21Il vaut la peine, me semble-t-il, de réfléchir à la catégorie d’idéologie sur laquelle Pierre a bien voulu insister. C’est justement autour de cette catégorie que, à partir de la moitié des années ‘70, il y a eu une convergence singulière entre les travaux de Nicole Loraux et ceux de Mario Vegetti et moi. Une convergence entre deux matrices culturelles différentes qui avaient en commun une forte confiance dans l’échange verbal. En plus de sa position politique, Nicole Loraux pouvait compter sur la familiarité avec la tradition de la grande rhétorique classique française ; nous, nous avions une formation intellectuelle qui, malgré nous, ne pouvait pas ne pas se dire gramscienne, et participions de ce marxisme attentif à l’interprétation aussi des phénomènes verbaux mineurs, voire minimes, qui avait débouché sur la notion d’hégémonie. Nous étions convaincus que le pouvoir s’exerce moins par l’imposition que par la conviction et par la construction d’un consensus. Bien évidemment, de cette façon on ne pouvait pas éviter de reconnaître à une couche sociale particulière, celle des « intellectuels », un rôle majeur dans le déroulement des phénomènes sociaux. Cette vision gramscienne toutefois ne pouvait pas suffire : il fallait aussi commencer à penser que l’exercice du pouvoir ne peut pas se réduire à l’expression de quelques personnalités ou d’une classe, mais qu’il s’agit d’un processus plus diffus qui définit la configuration même de la société. De ce point de vue, Foucault a été pour nous très important, le Foucault qui étudiait la modernité, encore plus que le Foucault qui élargira ses intérêt au monde ancien, cédant, comme le montre bien Mario Vegetti dans son intervention sur Critique (n° 471-472, 1986) à l’attrait facile du classicisme. Si on s’arrête sur la question de la transmission du savoir qui nous concerne directement en tant qu’historiens de la culture, indissociable de la transmission du pouvoir, je crois que la leçon de Michel Foucault demeure un point de repère incontournable.

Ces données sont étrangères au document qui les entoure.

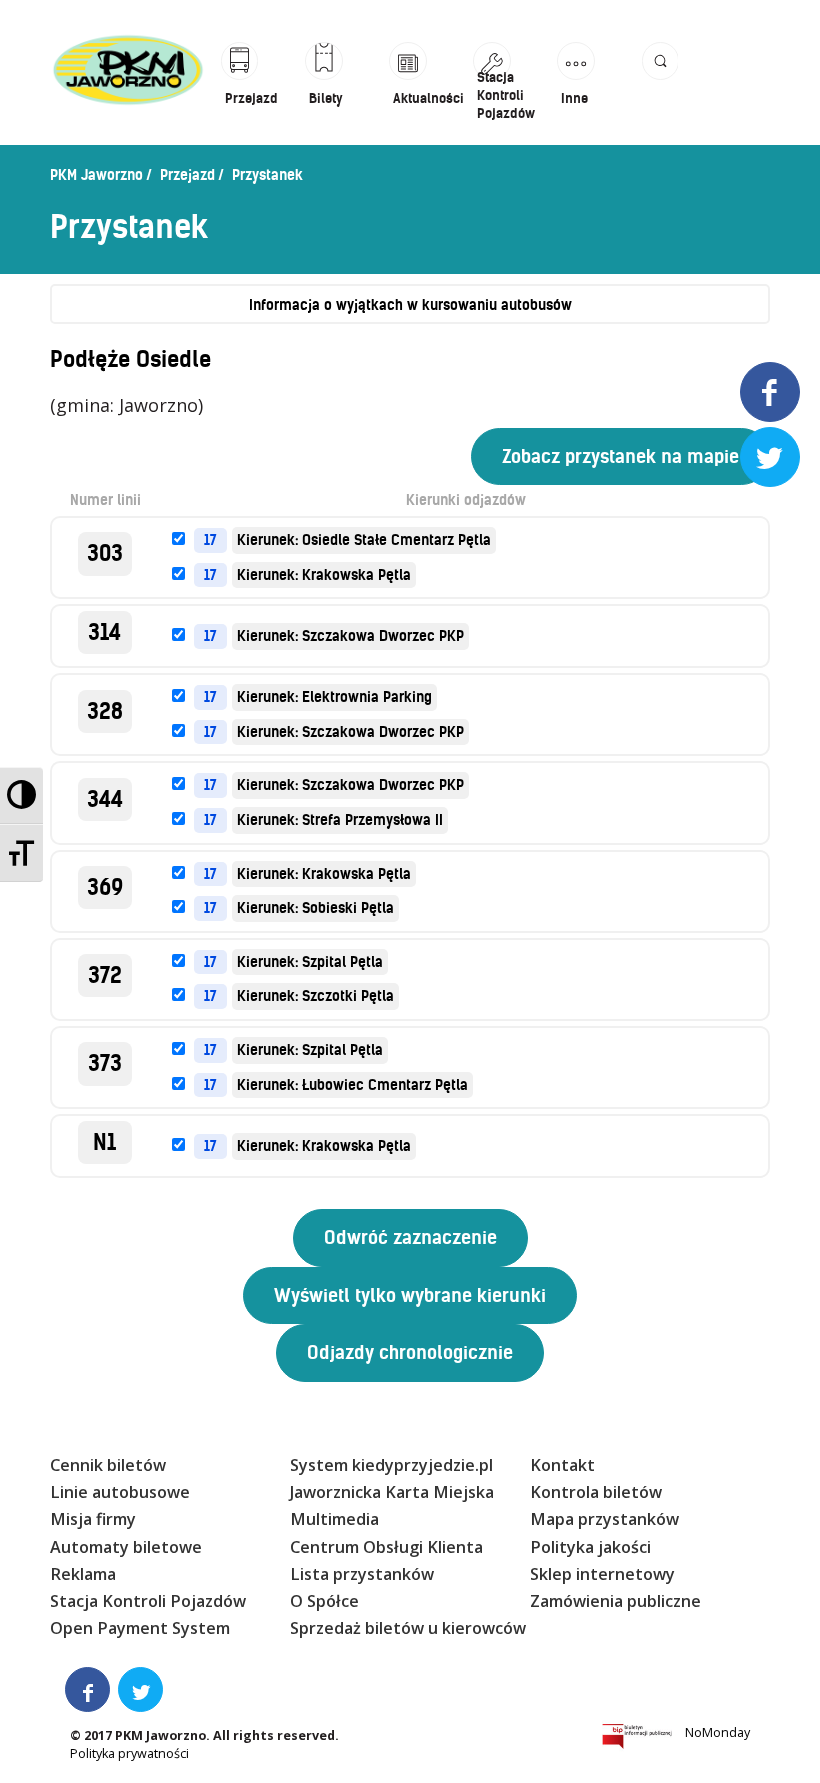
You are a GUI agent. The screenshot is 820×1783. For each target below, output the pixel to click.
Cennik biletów (108, 1465)
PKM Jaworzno (96, 175)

22Les discours risquent maintenant de se multiplier. Je préfère donc vous remercier toutes et tous une fois de plus, ceux qui ont lu mes écrits avec une attention que je ne crois pas mériter, et d’une façon particulière ceux qui ne m’ont pas épargné des questions difficiles et des critiques claires, avec une aimable courtoisie mais avec aussi un fermeté lucide. J’essaierai d’en bien tenir compte dans mes prochains travaux. Et permettez-moi de remercier à nouveau très amicalement les organisateurs de ces journées, y compris pour le choix de l’image reproduite sur le programme. Cette image n’est pas seulement tirée de mon livre le plus autobiographique, mais montre aussi le regard de celui qui observe les choses en feignant de n’être pas là et de ne pas se prendre au sérieux pour tout ce qu’il fait en tant que savant attitré.